Education Committees ask for RFPs to study adequacy for first time in 16 years
The House and Senate Education Committees voted Tuesday (Aug. 20) to make a request for proposals from education consultants to produce the state’s first adequacy study in 16 years.
The vote came as legislators began the 18-month process for producing the biennial adequacy report due Nov. 1, 2020.
Legislators began making the report in 2003 after the Supreme Court’s Lake View school funding decision. This year’s report will govern school spending for the 2022 and 2023 school years.
Legislators approved making the request for proposals on a voice vote after several spoke for and against it. An RFP earlier this year resulted in only one submission for almost $1 million, and legislators rejected it.
Rep. Bruce Cozart, R-Hot Springs, House Education Committee chairman, told members a new study is needed to help future Legislatures spend money on public schools.
Cozart later said in an interview that the request will be submitted in September, and he hopes to hear back from consultants within 30 days.
Some legislators spoke against hiring a consultant, or at least expressed concerns. One concern expressed by Sen. Jim Hendren, R-Gravette, was that a report recommending more school spending could be used as evidence in a court case by plaintiffs seeking those additional dollars.
Hendren asked if the consultant would be asked to recommend dollar amounts or simply better processes. Secretary of Education Johnny Key said the request would focus on methodology. Hendren eventually said he would vote for the RFP.
Sen. Linda Chesterfield, D-Little Rock, said courts have never said legislators must follow a consultant’s recommendations. Meanwhile, the state should reconsider what constitutes an adequate education after 16 years because much has changed, including a growing emphasis on mental health and the increased consequences of opioid addiction.
She argued that legislators don’t have to accept any of the consultants’ proposals. Simply making the request costs the state nothing.
Rep. Mark Lowery, R-Maumelle, said legislators don’t need an outside consultant to consider long-discussed changes such as moving transportation into categorical funding, where legislators could set specific amounts based on miles traveled, rather than keeping transportation in foundation funding, where it’s based on student head count. Legislators could make changes to the matrix faster without waiting on a consultant, he said.
He also worried that consultants may want to justify their high fees by suggesting major changes, when what’s really needed are tweaks.
Rep. Stephen Meeks, R-Greenbrier, said the money that would be paid to a consultant would be beneficial for a state that ranks low in many education categories. But Rep. Jim Dotson, R-Bentonville, said consultants sometimes make great presentations but don’t provide great reports.
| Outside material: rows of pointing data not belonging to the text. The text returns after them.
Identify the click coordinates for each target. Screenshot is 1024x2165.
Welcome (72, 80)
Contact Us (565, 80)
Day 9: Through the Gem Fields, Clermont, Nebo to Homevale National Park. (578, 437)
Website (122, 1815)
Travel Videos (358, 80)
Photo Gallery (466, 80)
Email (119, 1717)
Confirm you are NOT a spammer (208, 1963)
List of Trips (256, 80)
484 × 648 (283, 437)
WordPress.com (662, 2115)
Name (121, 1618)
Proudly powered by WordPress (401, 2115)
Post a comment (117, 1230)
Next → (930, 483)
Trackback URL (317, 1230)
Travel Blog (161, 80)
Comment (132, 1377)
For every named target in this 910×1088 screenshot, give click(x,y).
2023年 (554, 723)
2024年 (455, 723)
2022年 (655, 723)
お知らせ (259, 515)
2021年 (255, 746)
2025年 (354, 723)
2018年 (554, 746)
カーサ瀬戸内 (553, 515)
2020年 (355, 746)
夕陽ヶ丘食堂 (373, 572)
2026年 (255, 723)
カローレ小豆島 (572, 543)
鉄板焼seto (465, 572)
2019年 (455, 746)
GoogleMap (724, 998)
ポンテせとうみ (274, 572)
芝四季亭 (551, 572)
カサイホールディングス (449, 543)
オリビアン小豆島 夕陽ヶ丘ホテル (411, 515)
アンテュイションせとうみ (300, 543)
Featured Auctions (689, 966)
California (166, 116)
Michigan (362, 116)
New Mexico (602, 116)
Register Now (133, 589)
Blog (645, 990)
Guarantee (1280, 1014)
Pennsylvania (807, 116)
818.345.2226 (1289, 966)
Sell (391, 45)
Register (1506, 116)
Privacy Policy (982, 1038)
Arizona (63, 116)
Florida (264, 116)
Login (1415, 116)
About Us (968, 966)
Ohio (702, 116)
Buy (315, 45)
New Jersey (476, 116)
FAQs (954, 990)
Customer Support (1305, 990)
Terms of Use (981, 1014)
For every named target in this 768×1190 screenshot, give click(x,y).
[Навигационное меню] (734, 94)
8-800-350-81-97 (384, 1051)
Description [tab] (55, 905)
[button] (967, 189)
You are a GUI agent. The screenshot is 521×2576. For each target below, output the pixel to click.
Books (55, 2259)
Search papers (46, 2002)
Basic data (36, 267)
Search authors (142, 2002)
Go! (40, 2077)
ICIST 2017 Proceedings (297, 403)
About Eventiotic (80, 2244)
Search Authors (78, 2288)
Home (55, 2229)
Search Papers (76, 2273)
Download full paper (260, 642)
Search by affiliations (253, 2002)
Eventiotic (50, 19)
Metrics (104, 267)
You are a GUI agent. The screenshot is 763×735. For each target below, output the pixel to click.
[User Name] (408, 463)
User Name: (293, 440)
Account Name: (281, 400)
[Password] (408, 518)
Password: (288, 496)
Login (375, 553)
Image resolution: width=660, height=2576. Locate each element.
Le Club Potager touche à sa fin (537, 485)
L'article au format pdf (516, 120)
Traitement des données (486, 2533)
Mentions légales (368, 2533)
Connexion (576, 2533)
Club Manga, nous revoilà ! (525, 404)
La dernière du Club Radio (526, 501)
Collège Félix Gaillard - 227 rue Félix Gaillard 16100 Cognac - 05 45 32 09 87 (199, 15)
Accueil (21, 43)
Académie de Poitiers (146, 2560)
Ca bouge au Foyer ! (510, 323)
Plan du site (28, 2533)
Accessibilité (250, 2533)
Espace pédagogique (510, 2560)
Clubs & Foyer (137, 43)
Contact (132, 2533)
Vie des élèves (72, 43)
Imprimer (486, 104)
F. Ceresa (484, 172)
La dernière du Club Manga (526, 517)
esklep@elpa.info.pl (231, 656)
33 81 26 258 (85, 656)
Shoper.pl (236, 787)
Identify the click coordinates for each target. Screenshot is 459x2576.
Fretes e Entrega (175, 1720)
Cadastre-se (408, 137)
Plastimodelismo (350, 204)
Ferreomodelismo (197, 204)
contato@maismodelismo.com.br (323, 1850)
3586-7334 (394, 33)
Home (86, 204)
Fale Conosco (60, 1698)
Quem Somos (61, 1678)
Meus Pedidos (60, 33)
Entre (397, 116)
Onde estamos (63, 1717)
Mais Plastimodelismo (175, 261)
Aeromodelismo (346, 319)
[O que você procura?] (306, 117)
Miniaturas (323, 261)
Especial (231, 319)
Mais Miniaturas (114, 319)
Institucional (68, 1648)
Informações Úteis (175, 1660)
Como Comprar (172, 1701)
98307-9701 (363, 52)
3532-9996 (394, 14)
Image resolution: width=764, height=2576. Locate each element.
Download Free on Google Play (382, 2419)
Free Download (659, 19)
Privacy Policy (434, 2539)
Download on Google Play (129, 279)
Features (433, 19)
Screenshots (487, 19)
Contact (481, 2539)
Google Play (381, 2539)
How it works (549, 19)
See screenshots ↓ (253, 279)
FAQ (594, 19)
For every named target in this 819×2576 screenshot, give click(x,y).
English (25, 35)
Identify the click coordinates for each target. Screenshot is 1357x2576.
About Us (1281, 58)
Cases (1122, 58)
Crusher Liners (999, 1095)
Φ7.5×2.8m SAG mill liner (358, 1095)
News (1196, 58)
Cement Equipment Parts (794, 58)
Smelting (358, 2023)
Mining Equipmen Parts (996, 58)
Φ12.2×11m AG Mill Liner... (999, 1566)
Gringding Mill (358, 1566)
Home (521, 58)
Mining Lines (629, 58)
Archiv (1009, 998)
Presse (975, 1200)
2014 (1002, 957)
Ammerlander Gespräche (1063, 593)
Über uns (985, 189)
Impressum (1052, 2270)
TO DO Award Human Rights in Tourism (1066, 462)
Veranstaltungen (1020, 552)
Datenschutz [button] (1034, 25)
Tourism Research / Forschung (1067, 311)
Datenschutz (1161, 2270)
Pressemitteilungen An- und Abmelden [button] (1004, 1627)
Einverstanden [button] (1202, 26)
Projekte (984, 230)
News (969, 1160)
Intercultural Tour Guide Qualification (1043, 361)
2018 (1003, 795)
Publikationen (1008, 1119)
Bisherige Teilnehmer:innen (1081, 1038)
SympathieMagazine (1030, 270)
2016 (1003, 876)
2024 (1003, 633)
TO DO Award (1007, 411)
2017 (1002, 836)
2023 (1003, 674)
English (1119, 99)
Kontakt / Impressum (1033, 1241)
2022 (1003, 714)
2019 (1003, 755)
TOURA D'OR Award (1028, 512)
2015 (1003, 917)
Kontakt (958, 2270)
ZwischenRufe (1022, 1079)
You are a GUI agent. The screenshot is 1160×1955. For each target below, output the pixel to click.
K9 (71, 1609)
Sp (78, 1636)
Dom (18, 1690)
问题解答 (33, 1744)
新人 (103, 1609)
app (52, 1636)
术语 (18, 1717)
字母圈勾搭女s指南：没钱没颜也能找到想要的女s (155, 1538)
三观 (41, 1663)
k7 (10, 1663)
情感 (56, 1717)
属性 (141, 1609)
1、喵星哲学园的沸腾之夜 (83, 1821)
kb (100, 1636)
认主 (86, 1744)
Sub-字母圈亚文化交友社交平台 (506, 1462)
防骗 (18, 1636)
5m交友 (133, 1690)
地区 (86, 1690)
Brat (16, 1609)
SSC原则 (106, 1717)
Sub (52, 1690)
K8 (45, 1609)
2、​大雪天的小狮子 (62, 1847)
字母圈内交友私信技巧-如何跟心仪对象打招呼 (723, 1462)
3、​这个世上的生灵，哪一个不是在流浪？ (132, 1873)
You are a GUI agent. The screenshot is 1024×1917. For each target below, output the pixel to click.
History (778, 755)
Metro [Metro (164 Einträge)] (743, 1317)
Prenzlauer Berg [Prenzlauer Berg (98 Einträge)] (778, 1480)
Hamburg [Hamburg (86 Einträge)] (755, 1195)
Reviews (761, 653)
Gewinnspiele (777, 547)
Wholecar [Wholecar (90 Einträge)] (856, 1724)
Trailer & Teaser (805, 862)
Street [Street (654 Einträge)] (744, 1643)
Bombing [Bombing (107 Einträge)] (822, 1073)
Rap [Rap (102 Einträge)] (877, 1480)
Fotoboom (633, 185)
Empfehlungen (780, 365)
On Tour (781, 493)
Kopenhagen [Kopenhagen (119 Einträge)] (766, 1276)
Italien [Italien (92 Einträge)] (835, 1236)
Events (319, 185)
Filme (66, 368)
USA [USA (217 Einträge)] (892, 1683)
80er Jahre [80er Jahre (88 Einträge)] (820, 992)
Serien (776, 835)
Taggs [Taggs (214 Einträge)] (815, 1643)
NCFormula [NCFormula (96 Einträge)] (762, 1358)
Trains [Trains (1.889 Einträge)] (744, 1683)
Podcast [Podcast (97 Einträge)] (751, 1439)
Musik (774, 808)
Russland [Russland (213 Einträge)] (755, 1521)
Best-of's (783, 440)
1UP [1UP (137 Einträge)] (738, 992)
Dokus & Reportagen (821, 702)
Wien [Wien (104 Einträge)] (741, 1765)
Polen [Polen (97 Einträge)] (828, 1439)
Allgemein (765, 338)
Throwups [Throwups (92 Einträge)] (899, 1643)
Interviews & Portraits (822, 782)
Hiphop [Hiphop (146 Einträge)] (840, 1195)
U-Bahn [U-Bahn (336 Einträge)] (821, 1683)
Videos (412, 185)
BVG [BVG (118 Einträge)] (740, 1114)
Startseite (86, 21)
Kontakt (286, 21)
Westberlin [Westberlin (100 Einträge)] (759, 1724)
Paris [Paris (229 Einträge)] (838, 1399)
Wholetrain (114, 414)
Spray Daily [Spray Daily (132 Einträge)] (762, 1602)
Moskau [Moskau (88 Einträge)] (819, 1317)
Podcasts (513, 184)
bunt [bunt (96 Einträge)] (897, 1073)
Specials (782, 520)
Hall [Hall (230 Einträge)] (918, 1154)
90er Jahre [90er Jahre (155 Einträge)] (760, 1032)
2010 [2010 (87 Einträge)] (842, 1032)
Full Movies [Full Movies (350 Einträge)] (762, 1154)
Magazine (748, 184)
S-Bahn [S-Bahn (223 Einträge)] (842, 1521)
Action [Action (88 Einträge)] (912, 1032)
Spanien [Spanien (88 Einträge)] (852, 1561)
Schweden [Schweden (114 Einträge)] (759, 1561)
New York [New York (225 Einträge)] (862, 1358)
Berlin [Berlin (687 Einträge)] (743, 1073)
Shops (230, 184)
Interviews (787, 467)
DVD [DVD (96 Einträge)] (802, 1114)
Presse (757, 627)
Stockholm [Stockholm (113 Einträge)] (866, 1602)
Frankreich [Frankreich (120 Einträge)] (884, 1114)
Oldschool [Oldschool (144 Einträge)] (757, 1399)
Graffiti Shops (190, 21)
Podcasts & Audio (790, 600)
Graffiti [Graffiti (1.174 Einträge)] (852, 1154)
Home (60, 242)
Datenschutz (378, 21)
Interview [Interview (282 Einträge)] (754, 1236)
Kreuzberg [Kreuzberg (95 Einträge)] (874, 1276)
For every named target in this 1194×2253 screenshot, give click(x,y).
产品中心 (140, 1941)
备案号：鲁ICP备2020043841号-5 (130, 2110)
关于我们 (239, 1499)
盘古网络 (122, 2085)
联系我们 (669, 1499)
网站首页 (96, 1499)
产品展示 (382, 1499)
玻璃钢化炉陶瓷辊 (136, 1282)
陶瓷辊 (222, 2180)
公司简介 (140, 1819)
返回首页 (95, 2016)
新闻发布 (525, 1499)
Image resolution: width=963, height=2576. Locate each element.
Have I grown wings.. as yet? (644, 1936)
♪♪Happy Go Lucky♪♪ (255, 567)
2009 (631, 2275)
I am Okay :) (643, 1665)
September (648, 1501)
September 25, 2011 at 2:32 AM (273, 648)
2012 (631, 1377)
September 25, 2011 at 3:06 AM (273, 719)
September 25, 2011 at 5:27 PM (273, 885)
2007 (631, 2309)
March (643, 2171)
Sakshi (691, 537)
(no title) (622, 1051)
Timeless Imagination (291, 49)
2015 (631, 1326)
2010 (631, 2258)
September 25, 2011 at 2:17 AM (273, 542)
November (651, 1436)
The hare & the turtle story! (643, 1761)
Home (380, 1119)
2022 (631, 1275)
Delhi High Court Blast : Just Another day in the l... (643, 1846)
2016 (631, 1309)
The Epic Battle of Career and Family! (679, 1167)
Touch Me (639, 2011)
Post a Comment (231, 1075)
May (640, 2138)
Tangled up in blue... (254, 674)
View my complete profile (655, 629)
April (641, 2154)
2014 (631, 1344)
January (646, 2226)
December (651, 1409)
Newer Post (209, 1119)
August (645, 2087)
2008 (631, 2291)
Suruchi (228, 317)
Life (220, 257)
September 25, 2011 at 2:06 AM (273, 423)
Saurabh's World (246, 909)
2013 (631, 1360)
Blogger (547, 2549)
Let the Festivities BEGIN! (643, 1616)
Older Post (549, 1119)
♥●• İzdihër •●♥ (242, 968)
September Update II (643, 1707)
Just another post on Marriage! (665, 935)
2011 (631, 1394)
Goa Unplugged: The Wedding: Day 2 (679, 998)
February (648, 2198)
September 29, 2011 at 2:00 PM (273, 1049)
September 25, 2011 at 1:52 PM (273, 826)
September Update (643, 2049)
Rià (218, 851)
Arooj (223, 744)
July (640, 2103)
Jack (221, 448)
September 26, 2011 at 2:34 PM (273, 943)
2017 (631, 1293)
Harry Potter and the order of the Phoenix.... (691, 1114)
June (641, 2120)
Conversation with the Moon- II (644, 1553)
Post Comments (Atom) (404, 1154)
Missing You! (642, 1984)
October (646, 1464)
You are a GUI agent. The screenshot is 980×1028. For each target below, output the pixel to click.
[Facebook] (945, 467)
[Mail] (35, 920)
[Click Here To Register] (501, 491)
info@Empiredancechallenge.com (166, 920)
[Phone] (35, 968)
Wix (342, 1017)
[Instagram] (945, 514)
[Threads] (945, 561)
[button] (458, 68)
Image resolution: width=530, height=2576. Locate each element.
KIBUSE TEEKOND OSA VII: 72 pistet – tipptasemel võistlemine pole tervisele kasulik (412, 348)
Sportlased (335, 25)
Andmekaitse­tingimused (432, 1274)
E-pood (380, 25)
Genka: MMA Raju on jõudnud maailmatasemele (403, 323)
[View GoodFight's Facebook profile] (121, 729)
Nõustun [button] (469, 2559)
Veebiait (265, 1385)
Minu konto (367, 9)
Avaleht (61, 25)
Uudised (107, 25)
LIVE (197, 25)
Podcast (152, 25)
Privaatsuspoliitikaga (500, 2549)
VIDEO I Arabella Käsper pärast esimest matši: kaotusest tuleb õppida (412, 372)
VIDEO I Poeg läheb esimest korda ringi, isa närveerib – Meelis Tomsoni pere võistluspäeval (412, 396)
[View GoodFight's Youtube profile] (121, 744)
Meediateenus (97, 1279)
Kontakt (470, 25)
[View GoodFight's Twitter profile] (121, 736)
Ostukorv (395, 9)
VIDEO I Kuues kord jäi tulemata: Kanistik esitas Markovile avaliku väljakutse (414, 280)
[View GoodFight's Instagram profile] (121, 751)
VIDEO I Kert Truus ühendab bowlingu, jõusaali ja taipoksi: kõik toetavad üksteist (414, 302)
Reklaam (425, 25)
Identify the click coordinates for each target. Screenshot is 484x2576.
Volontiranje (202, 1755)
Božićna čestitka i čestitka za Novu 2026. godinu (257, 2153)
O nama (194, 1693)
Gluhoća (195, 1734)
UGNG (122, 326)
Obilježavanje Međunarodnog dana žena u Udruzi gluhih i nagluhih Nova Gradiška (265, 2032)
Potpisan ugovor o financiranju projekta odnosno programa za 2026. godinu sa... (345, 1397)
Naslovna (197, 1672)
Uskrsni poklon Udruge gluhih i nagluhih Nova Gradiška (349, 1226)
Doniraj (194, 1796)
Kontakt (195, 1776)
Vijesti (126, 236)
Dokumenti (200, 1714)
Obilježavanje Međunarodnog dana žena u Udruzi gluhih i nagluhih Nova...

At the meeting’s start, Nell Smith, the Bureau of Legislative Research’s Policy Analysis and Research Section administrator, told legislators that 41% of Arkansas general revenues are spent on public schools, and half of school district revenues come from the state.
She told them “Adequacy is what you say it is, as long as it’s grounded in evidence.” Funding decisions must be based on needs, not available money. Anything legislators decide is needed for an adequate education must be funded. Under state statute, K-12 education must be funded before all other funding priorities.
The final report that legislators will produce will form the basis for the governor’s education budget.
“The full General Assembly then typically adopts the recommendation by passing those bills in the regular session,” she said. “And that generally happens without a whole lot of discussion or debate. You may remember from the 2019 session, bills worth $3 billion flew right through committees and the chambers, and that’s because they had the adequacy stamp of approval.”
Smith told legislators they can recommend changes to school funding and education policies, as well as changes to the study itself. A 2003 law established the study’s broad requirements, with changes coming several times in later years. The first study was conducted in 2003 by professors Larry Picus and Allan Odden.
The last biennium’s adequacy process included 18 meetings and produced dozens of reports before the final one, she said.